◆ **Location data for words and elements**:

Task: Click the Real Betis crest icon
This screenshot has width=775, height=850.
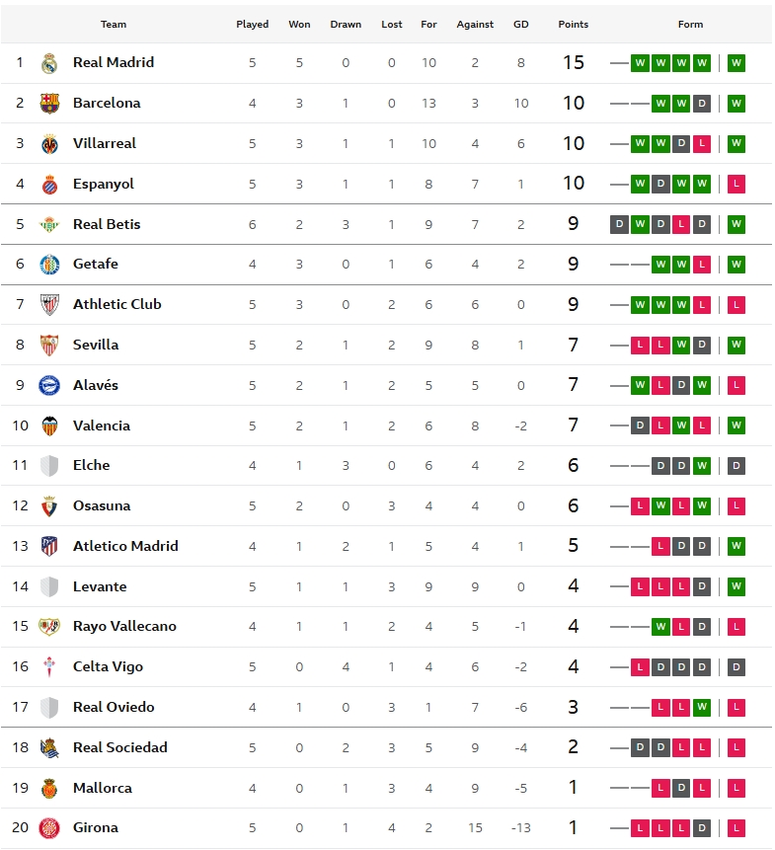Action: point(49,225)
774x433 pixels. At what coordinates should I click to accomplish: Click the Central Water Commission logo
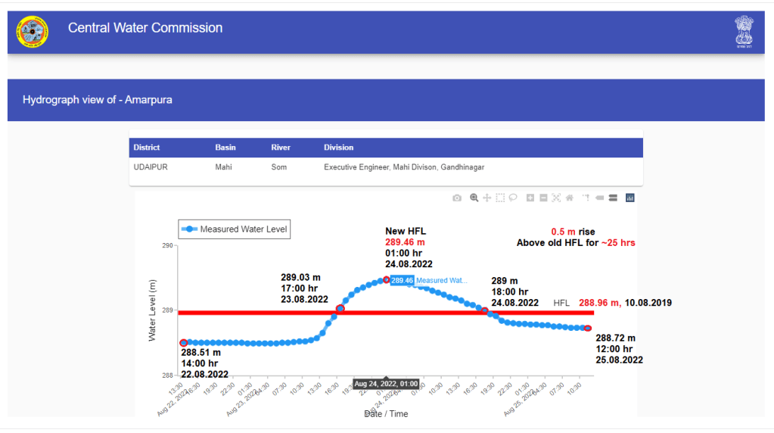[x=32, y=31]
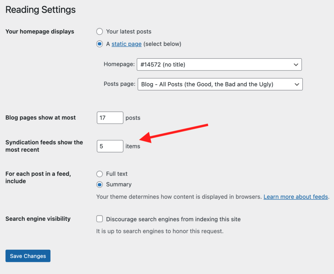Open the Homepage dropdown showing #14572
The width and height of the screenshot is (334, 274).
click(x=215, y=65)
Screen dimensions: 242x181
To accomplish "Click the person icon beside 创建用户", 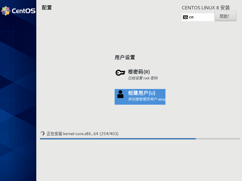I will tap(120, 94).
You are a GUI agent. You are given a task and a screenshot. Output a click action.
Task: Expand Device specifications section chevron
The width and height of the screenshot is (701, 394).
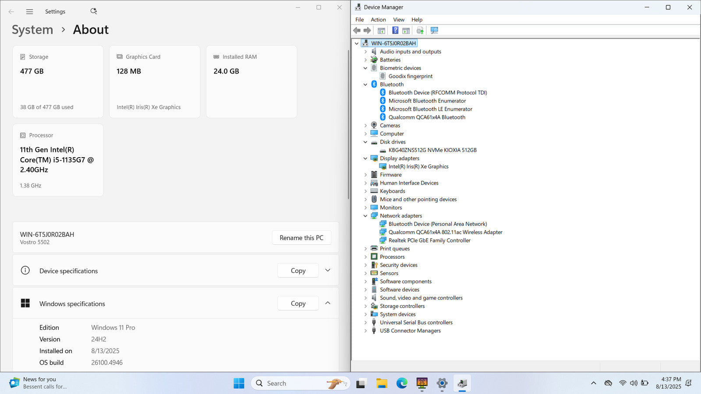coord(328,271)
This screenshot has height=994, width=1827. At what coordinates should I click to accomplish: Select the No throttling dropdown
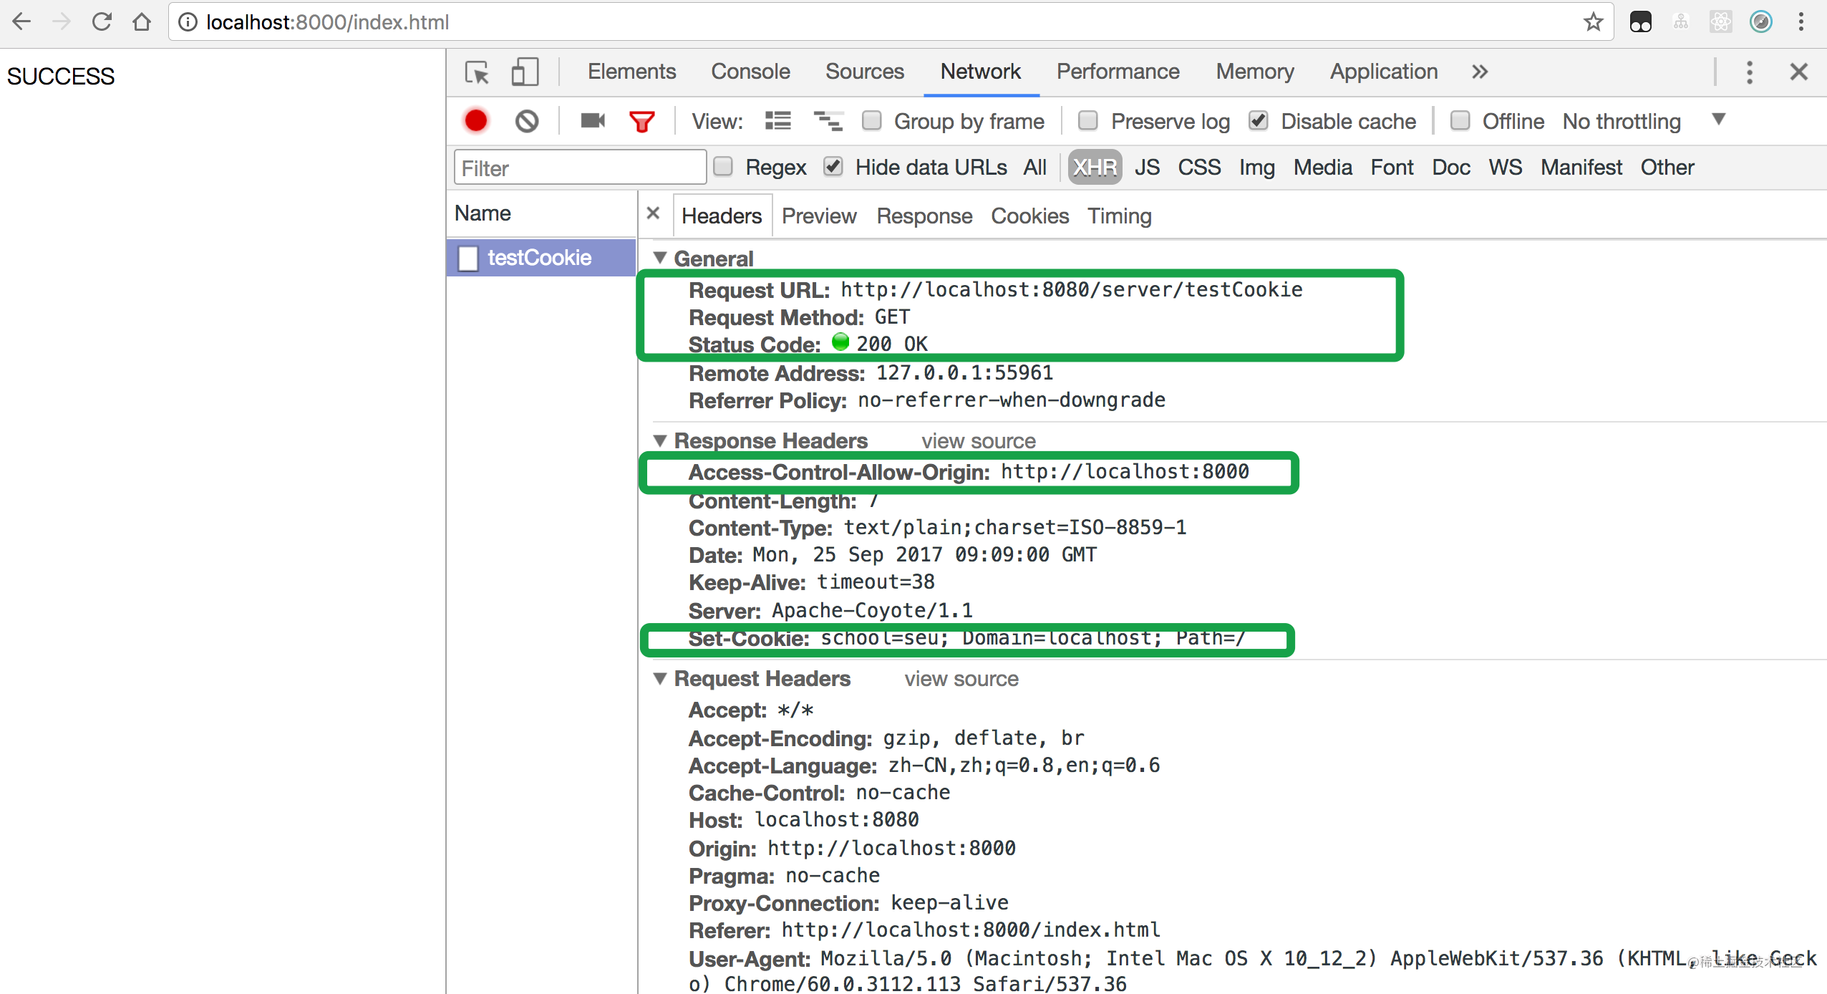(x=1639, y=120)
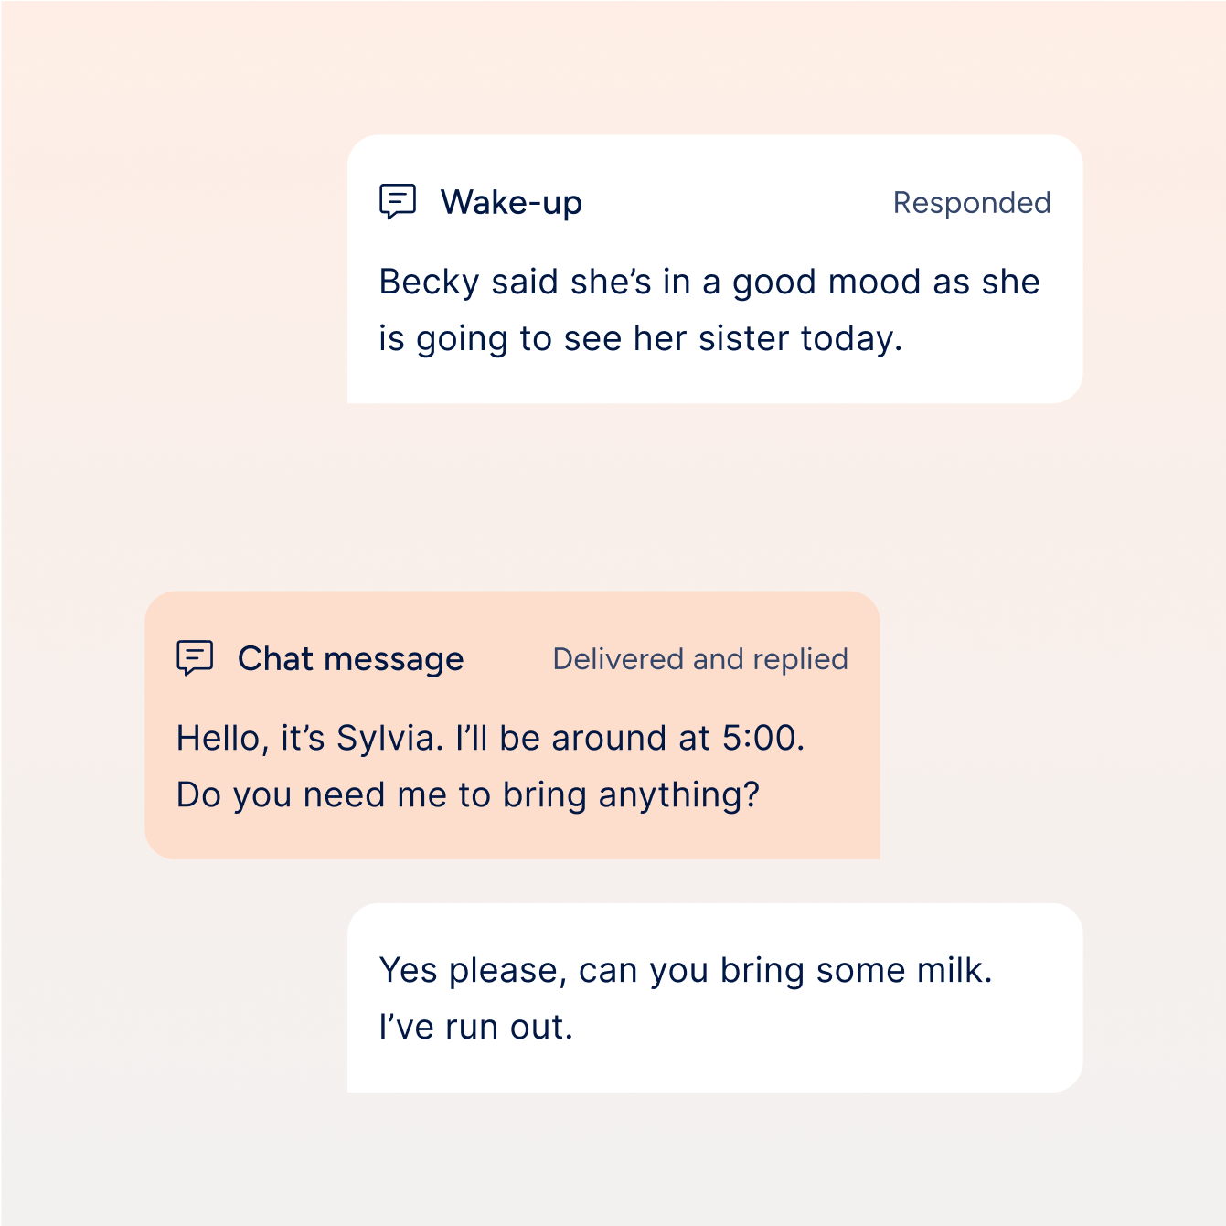Click the line "is going to see her sister today."
The image size is (1226, 1226).
click(x=641, y=338)
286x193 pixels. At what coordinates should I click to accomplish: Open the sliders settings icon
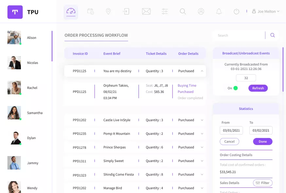165,11
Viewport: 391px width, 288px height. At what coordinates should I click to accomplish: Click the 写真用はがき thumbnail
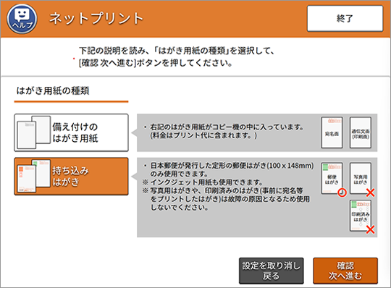pyautogui.click(x=361, y=179)
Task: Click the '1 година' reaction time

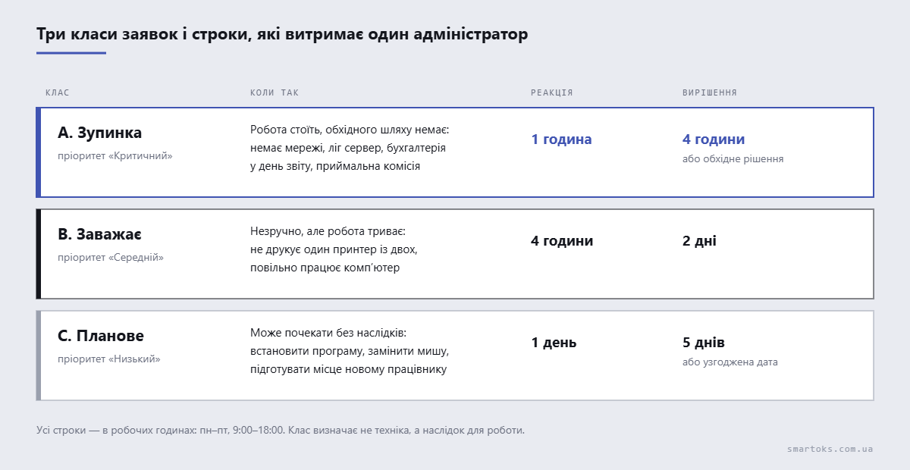Action: 561,139
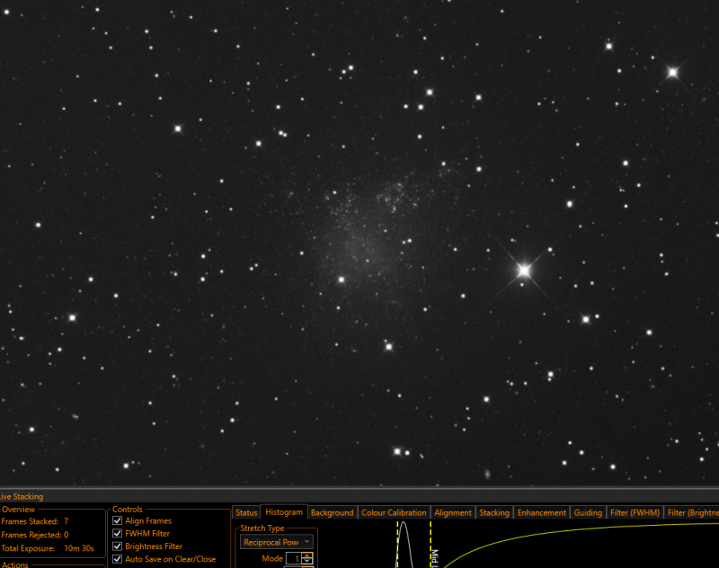This screenshot has height=568, width=719.
Task: Switch to Colour Calibration tab
Action: tap(394, 512)

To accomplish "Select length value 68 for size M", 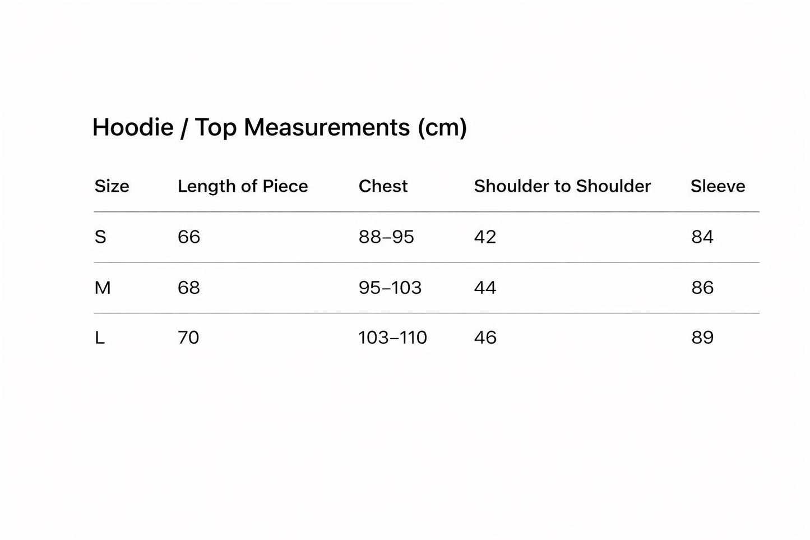I will click(189, 288).
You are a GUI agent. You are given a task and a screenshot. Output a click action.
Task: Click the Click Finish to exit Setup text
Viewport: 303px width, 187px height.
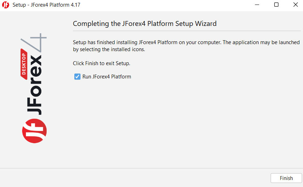point(101,63)
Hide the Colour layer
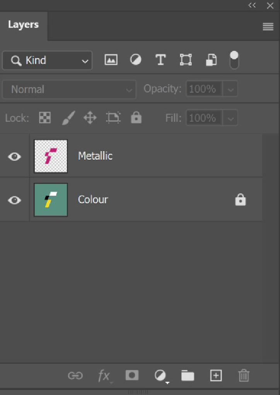The image size is (280, 395). [15, 200]
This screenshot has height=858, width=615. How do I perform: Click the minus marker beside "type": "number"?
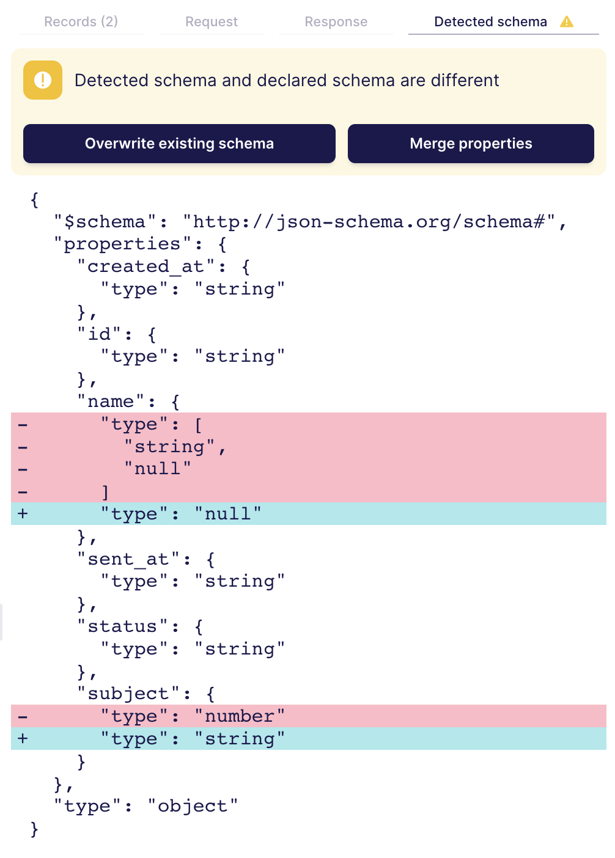23,715
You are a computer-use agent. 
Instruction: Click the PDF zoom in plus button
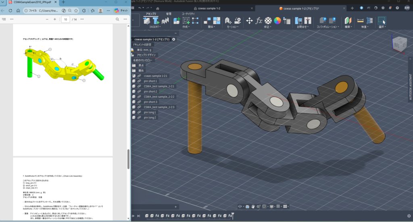(54, 19)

◆ **DIRECTIVE**:
Please copy the records again word for word, starting with the line that contains "Hide the Colour layer" and going on through the end of the records. Leave the pictures out of your copy.

◆ **OUTPUT BELOW**:
Hide the Colour layer
The image size is (280, 395). [15, 200]
This screenshot has height=858, width=615. How do I perform: Click the minus marker beside "type": "number"?
23,715
You are a computer-use agent. 
Instruction: Click the PDF zoom in plus button
(54, 19)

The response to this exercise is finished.